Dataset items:
────────────────────
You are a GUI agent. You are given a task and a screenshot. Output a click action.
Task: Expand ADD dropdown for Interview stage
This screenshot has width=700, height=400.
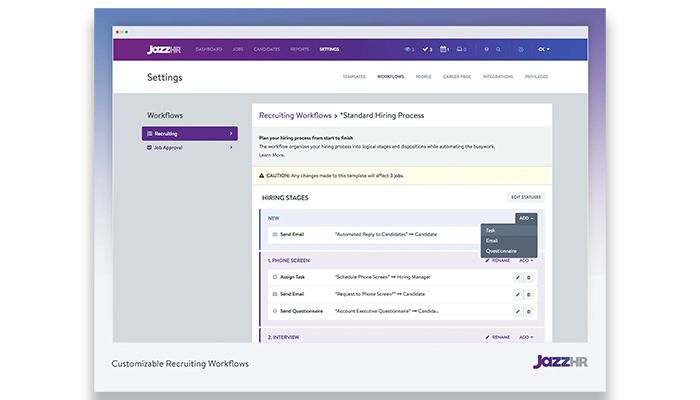(x=525, y=337)
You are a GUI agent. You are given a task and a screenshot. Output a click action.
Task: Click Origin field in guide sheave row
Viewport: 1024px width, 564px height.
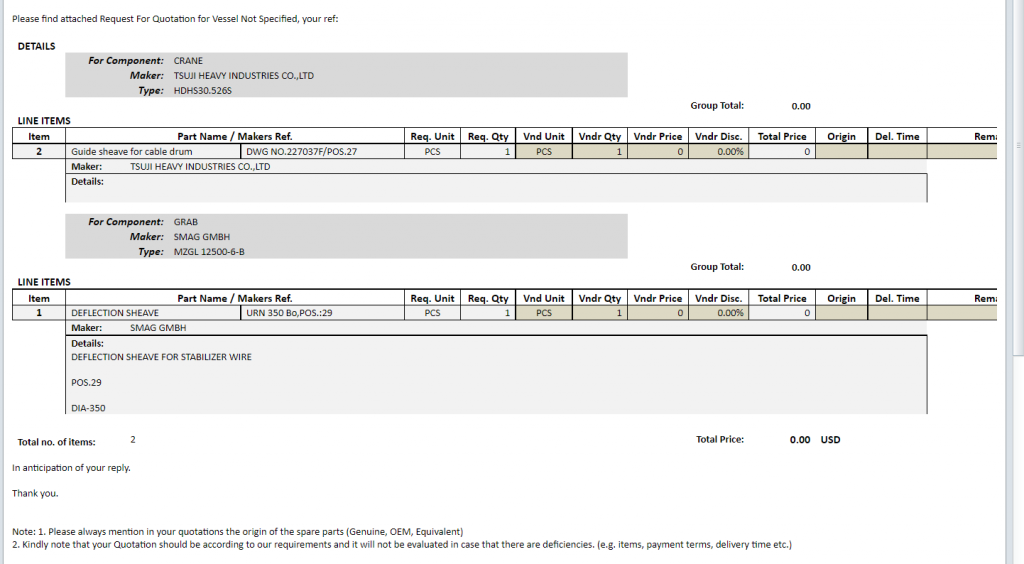pyautogui.click(x=841, y=152)
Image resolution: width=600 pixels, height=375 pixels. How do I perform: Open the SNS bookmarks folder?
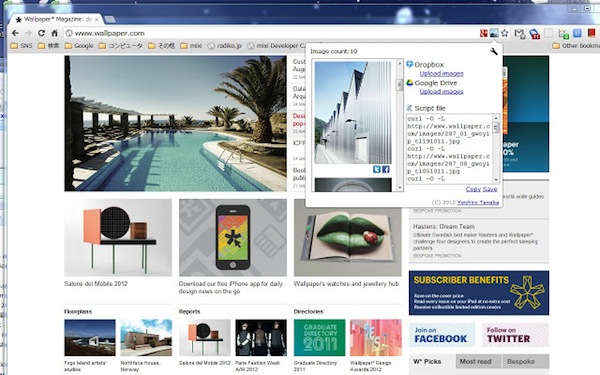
────────────────────
Rewrite every row above, changing "screenshot" to "screen capture" and leaving everything else as it is. Omit the pictures from your version.

You are a GUI agent. You are given a task and a screen capture. Output a click action.
Task: Expand ADD dropdown for Interview stage
This screen capture has width=700, height=400.
(x=525, y=337)
You are a GUI agent. You are given a task and a screen capture. Output a click action.
Task: Click Origin field in guide sheave row
Viewport: 1024px width, 564px height.
pyautogui.click(x=841, y=152)
Image resolution: width=600 pixels, height=375 pixels. How do I perform: Open the SNS bookmarks folder?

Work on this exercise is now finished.